Middle class American life is broad and deep. It’s not just the businessman, with a lunch stain on his tie, who owns the machine shop, but the machinists, the clerks in the office and the truck drivers. It’s the people who build our hospitals, schools and homes, pave our roads, build our energy systems and repair them when the wind chill is -20F. It’s plumbers and electricians and the guys who maintain the databases and run the cables, and the people who raise your food. Those people.
Those people are a dirty and sweaty and intimidating lot. They have skills and some know how to work with tools; they have experience and unselfconscious personalities. And they have kids, sometimes many kids. Lewis and his readers, in Kirn’s words, “believe they are interesting people, or potentially interesting people, and that their town, their country, and the whole system have stunted their souls and starved their intellects.” And of course the system, the oppressor, is Those People.

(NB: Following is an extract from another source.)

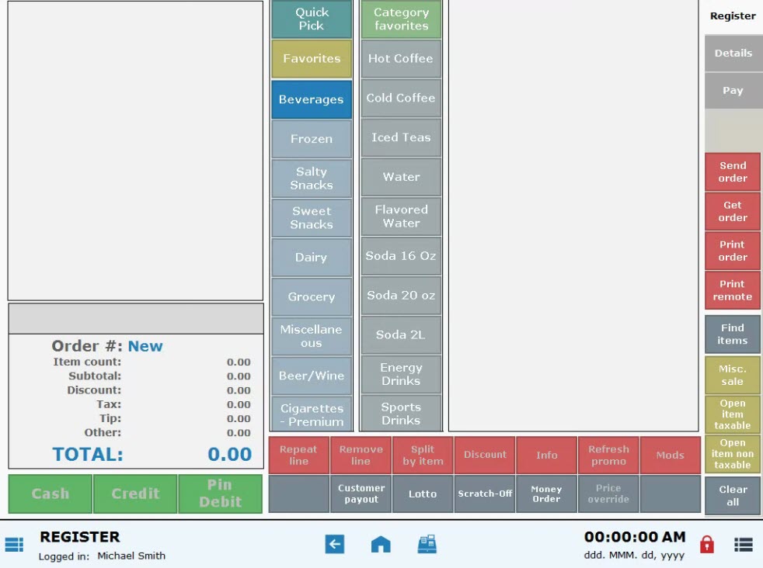Open the Pay tab
763x568 pixels.
733,91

Imagine what you could learn in an afternoon with Keith Rucker, the machinist, about the history of manufacturing, of industry and how thousands of small inventions by men like Isaac Babbitt made the modern world possible. Fascinating.
Or imagine the world without all of those inventions. Even worse, imagine an afternoon with Sinclair Lewis or T.S. Elliot. Honestly, I would rather stab myself.

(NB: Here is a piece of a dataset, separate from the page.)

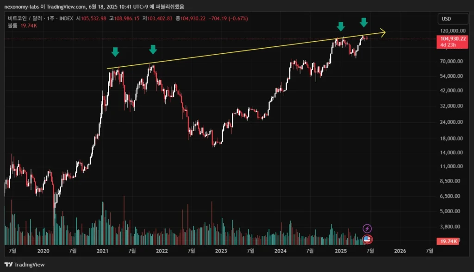Image resolution: width=474 pixels, height=272 pixels.
Task: Select the green arrow above the late 2021 peak
Action: [x=153, y=49]
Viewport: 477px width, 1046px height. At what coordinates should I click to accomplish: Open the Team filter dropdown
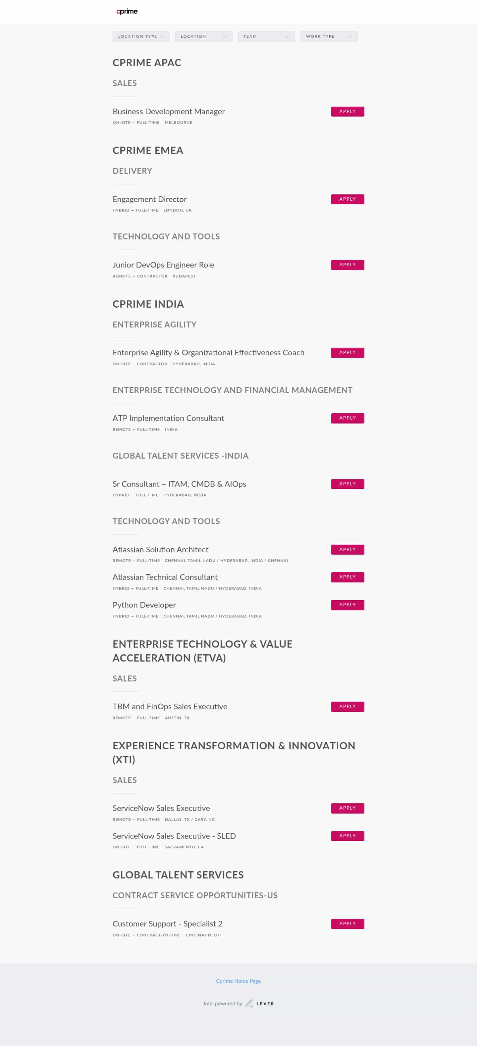266,37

Now an afternoon with Earnest Hemingway, that would be interesting and a helluva lot of fun. There would be good food and drink, maybe some fishing or hunting. I spent an afternoon with Jaime Harrison and her Dad Jim Harrison once. Yeah, that was a lot of fun.
Status is a funny thing. In a society as complex as ours there seems to be an infinite number of status hierarchies. It’s evidently true that many get caught up in status, and most of us probably at some point in time at least toy with our status. We want a certain outcome so we purchase the look, the bits and pieces we think make status real. Soon most of us realize it’s nonsense and not worth the effort. There are simply too many possibilities, too many fascinating opportunities in this life to get caught up in the shallows where the weeds are thick. As our expectations become more realistic and fruitful, our desire for status evaporates.

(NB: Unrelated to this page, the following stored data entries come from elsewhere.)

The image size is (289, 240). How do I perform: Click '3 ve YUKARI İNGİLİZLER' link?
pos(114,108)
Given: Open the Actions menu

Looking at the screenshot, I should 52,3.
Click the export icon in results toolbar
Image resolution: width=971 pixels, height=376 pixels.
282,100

But some continue to chase the status thing, whatever they think that is. Let them read Babbitt, I say. And to the young I say walk across the room and with a smile tell her your name and ask for hers.


This post is frigging genius. I salute you sir.
In school I was force-fed T.S. Elliot and found his work intolerable. Couldn't read it. I'd nod off immediately. Even at 16 propaganda bored me.
There is, right now in 2023, an EXPLOSION of creativity among YouTubers like Keith Rucker, Abom79, Cutting Edge Engineering Australia, This Old Tony, Inheritance Machining, Jay Bates, Paul Sellers, Graham Blackburn (from whom I -finally- learned the value of a shooting board), and a host of others. These are all guys sharing their knowledge freely to the world, teaching stuff that you simply will not find being taught anywhere else. All amazing, all fascinating.
Status is indeed a funny thing. At a car show in Arizona (or any car show, really) I notices the following phenomenon. The biggest crowd is not around the mega-buck Lamborgini or Ferrari. It is usually around some rat-rod or other cobbled-together monstrosity that exhibits some skill at fabrication and/or painting. The exquisite flame-job or the crazy dropped pickup truck with the fully-fabbed four link suspension is what draws the crowd.
In fact, I parked my scabrous 1986 diesel crew-cab next to a Ferrari once, and had more people take pictures of it than the Ferrari. My truck had a roll-bar and racing seats, people loved it because it was old, ugly, and crazy.
"As our expectations become more realistic and fruitful, our desire for status evaporates." I agree, Tom. Life is too short, indeed, to worry about useless notions like status.